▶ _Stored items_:

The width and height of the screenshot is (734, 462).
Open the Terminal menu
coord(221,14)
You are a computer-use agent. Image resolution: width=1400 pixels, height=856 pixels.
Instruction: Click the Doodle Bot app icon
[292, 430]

▶ _WHAT THE TASK REQUIRES_:
The answer must be an exact copy of every record above.

▶ _RESPONSE_:
The width and height of the screenshot is (734, 462).
Open the Terminal menu
coord(221,14)
You are a computer-use agent. Image resolution: width=1400 pixels, height=856 pixels.
Instruction: Click the Doodle Bot app icon
[292, 430]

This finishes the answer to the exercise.